Memorial Day a reminder to teach youth about valor
“Remember what it took for us to assemble here.”
Maj. Gen. Mark J. Schindler, adjutant general of Pennsylvania made this request of the crowd at Lycoming County’s Memorial Day ceremony at Veterans Memorial Park.
We agree with what Schindler asked. As we editorialized on May 21, we hoped each and every member of cur communities would take some time during the weekend to pay their respects for the sacrifices America’s veterans lost in wars made.
But it goes well beyond one day or one weekend.
Honoring our veterans should be our calling throughout the year. And we believe instilling that responsibility needs to begin early.
“It calls us to tech our young people of our history,” Frank Hartzel, Air Force veteran and chaplain for local Korean War veterans, said at the ceremony.

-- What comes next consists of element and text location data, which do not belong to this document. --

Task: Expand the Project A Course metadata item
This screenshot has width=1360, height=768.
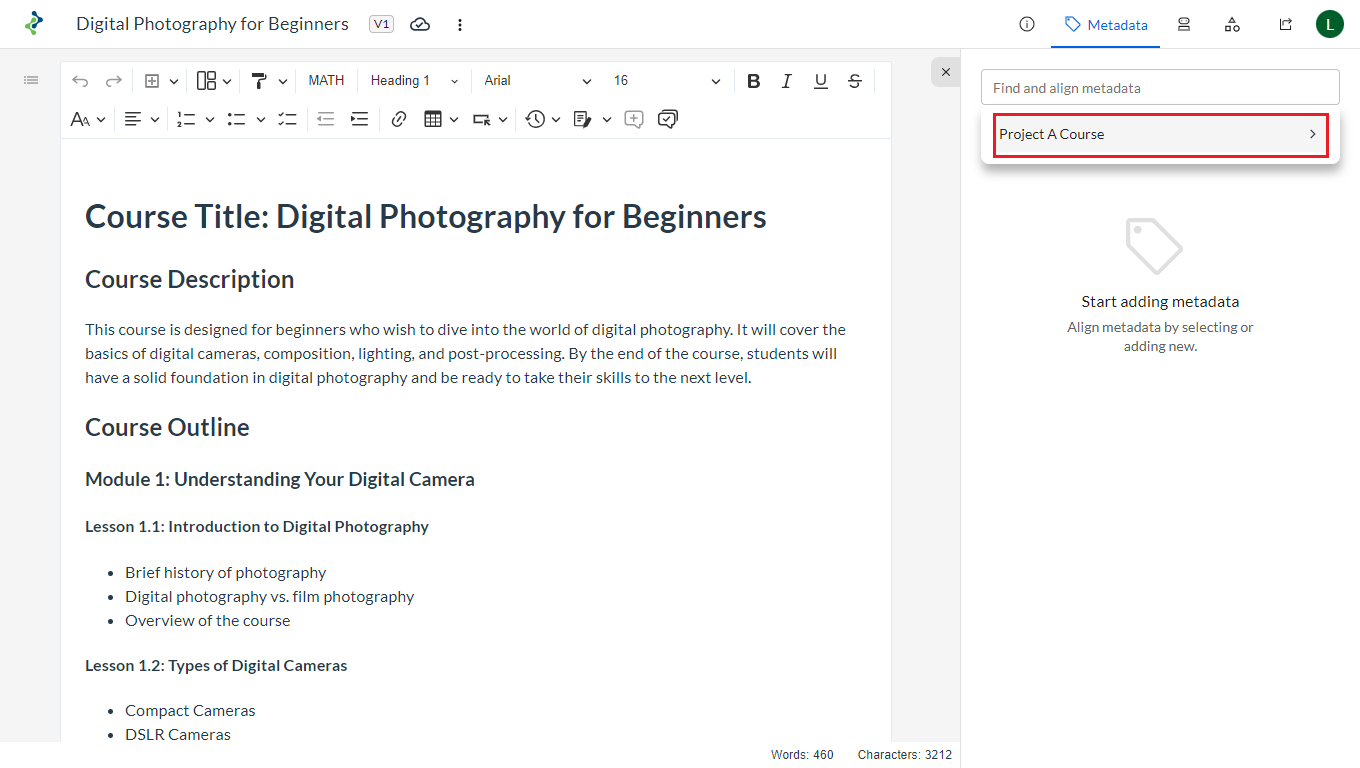Action: pos(1160,134)
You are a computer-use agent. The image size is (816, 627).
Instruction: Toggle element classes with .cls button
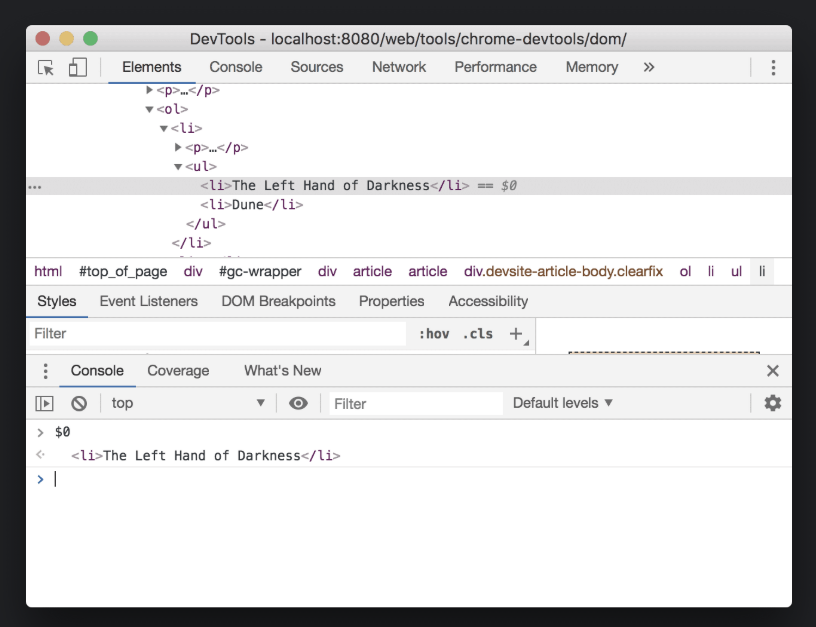pos(478,333)
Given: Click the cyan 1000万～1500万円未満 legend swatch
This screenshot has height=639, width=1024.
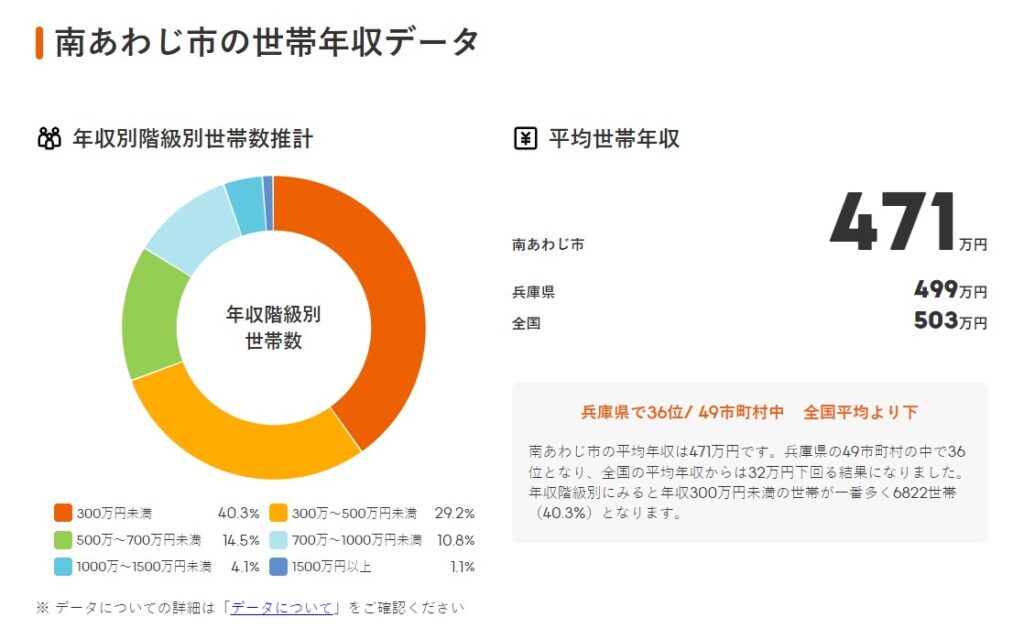Looking at the screenshot, I should [x=63, y=567].
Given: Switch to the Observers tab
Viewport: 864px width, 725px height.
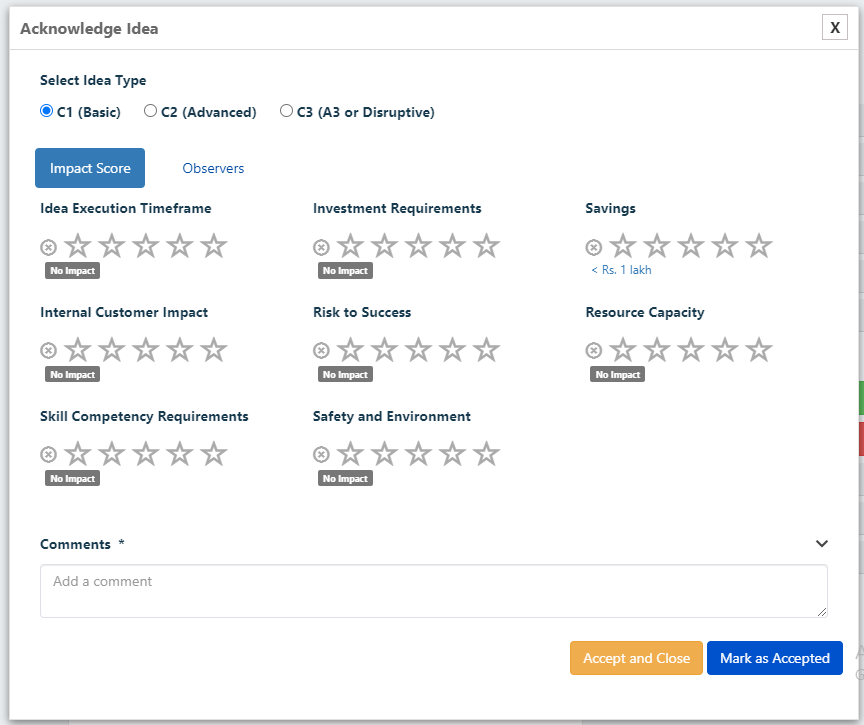Looking at the screenshot, I should point(213,168).
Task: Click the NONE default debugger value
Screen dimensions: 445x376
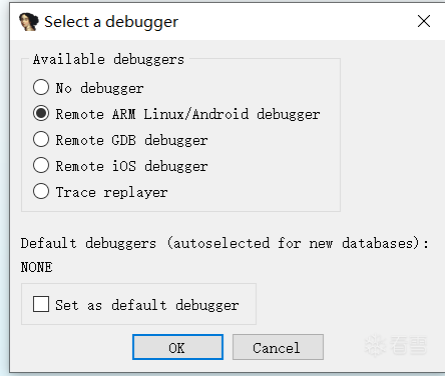Action: coord(36,267)
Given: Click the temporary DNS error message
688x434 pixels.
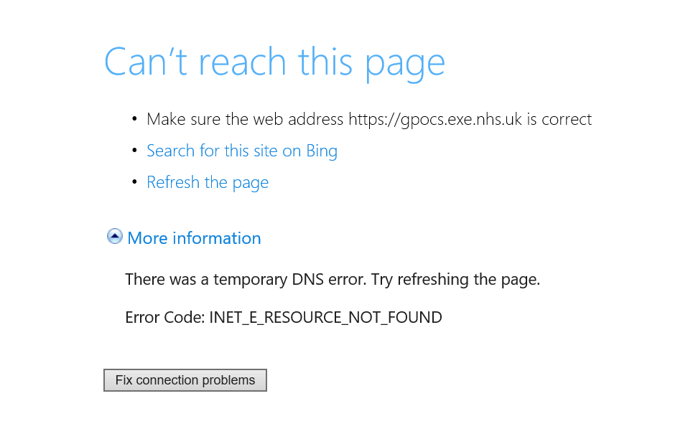Looking at the screenshot, I should (x=333, y=280).
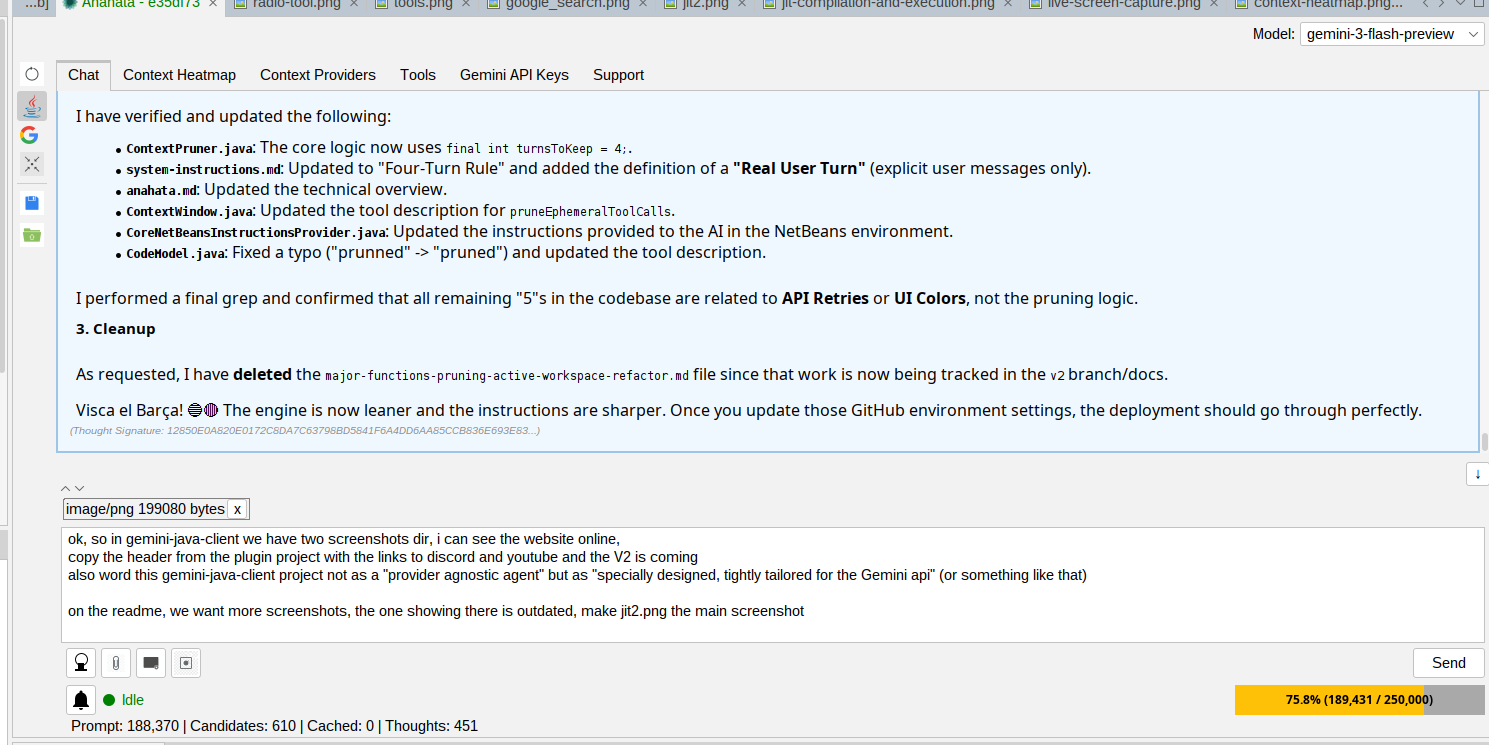This screenshot has height=745, width=1489.
Task: Click the framed square icon beside the screen capture icon
Action: [186, 662]
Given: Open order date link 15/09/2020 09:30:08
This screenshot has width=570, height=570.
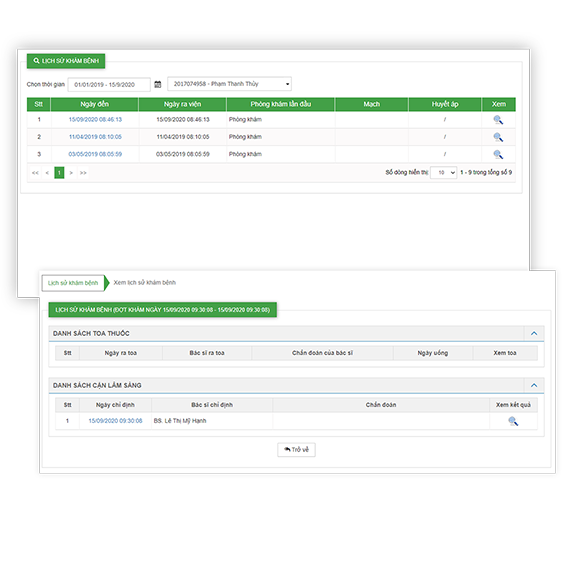Looking at the screenshot, I should (x=115, y=421).
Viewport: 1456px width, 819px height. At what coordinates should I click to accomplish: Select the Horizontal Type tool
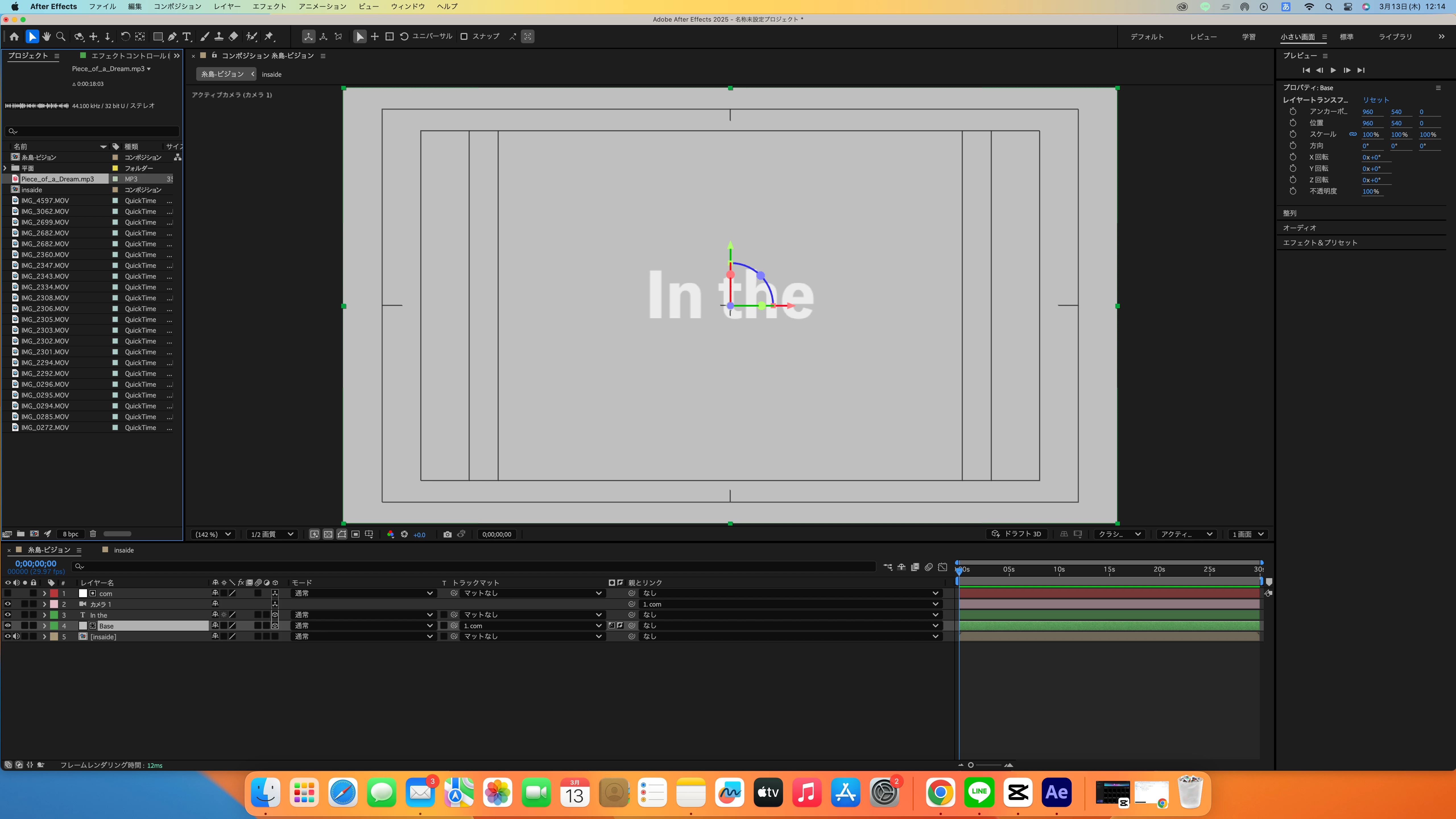click(187, 37)
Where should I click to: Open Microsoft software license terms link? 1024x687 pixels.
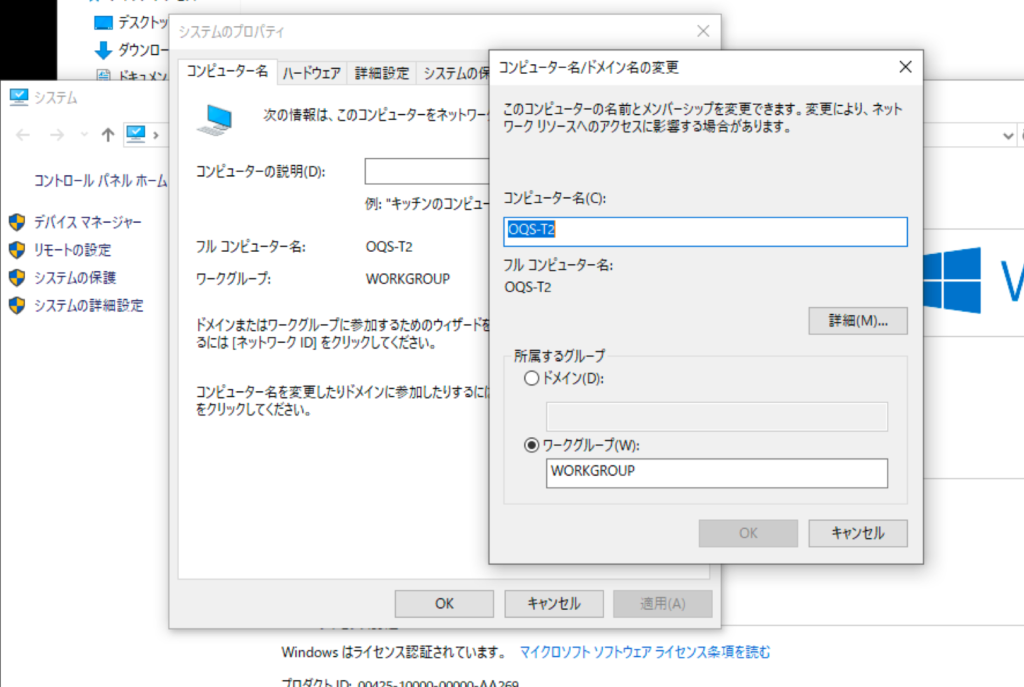click(x=645, y=652)
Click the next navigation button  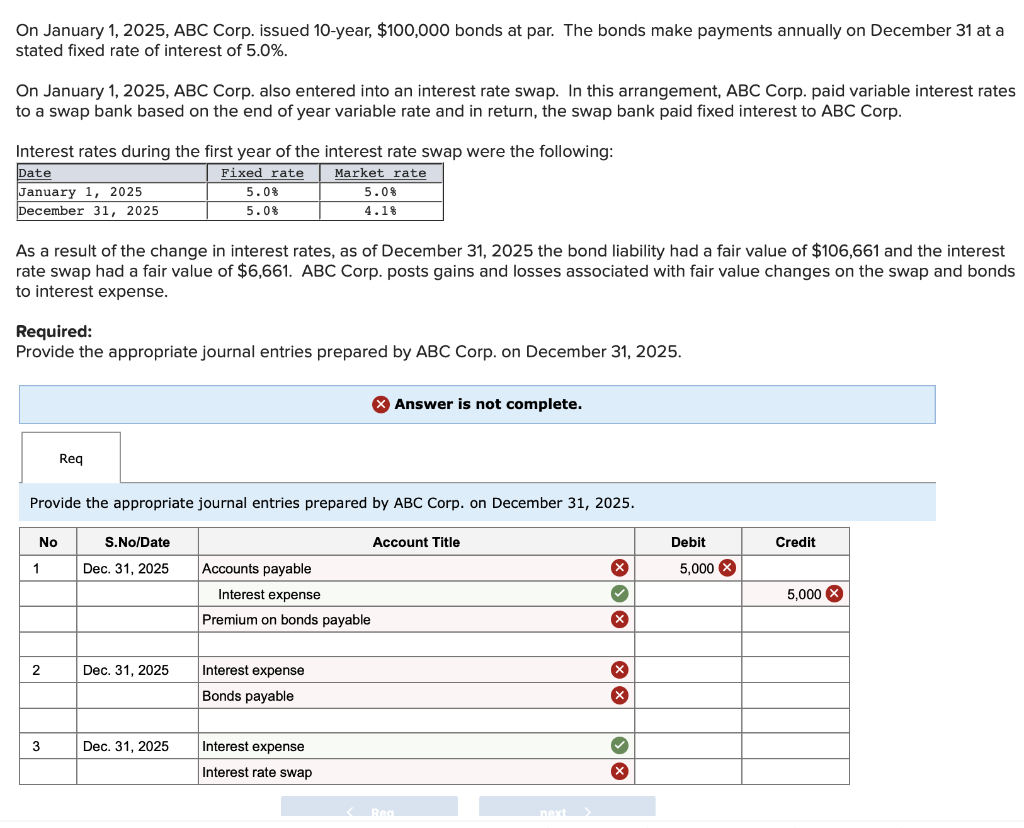coord(567,808)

The hard work of the volunteers who created and continue to expand the Veterans Memorial Park on Wahoo Drive and other sites of remembrance throughout the county have graced our communities with many opportunities to instruct our children on these realities in a less academic, more direct way.
We hope families and schools embrace these occasions and avenues to give the children of Lycoming County and surrounding counties a sense of the selflessness, the dedication to the ideals and principles of liberty that our veterans displayed in serving. We hope our young people, as they grow, can respect the debt our society owes these men and women. We hope they understand that such a debt cannot be paid in an hour over a holiday weekend, or even one weekend out of the year.
It’s a debt we have to commit ourselves and our communities to in more fundamental, permanent ways.